- _Task material_:
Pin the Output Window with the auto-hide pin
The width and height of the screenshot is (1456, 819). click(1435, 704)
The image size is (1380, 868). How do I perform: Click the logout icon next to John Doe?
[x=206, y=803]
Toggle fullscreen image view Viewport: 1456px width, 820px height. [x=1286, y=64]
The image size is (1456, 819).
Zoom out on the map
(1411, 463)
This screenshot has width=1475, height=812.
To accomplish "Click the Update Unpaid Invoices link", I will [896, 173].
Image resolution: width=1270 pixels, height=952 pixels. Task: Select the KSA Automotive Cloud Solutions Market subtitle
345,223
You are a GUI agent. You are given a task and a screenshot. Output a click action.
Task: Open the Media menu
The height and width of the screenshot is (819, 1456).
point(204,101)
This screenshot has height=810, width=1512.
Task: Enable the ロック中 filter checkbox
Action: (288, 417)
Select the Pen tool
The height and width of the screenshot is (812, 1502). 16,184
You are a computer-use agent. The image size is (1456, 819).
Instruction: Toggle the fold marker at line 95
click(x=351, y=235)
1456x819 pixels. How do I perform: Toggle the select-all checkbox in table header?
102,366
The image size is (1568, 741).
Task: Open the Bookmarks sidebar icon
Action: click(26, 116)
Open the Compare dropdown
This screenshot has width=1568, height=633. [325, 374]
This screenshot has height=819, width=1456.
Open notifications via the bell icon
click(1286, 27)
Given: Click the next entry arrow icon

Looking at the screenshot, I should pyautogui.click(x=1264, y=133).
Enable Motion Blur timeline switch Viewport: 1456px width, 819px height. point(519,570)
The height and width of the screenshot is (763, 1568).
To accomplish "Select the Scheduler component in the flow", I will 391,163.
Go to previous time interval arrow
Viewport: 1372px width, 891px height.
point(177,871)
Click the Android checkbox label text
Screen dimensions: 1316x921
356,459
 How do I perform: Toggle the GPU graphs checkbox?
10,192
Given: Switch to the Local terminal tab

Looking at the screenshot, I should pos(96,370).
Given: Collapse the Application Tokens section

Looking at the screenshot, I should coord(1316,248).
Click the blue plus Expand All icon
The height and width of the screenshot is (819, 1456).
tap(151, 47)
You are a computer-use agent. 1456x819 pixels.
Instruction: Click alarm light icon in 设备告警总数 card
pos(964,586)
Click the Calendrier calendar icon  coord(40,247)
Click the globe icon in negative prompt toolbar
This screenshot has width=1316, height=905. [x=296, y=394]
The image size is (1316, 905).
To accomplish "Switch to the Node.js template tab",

- _Assignment_:
Give the count of lines in the listing where the word "agent" occurs, with no further words.

- _Result for this task_:
3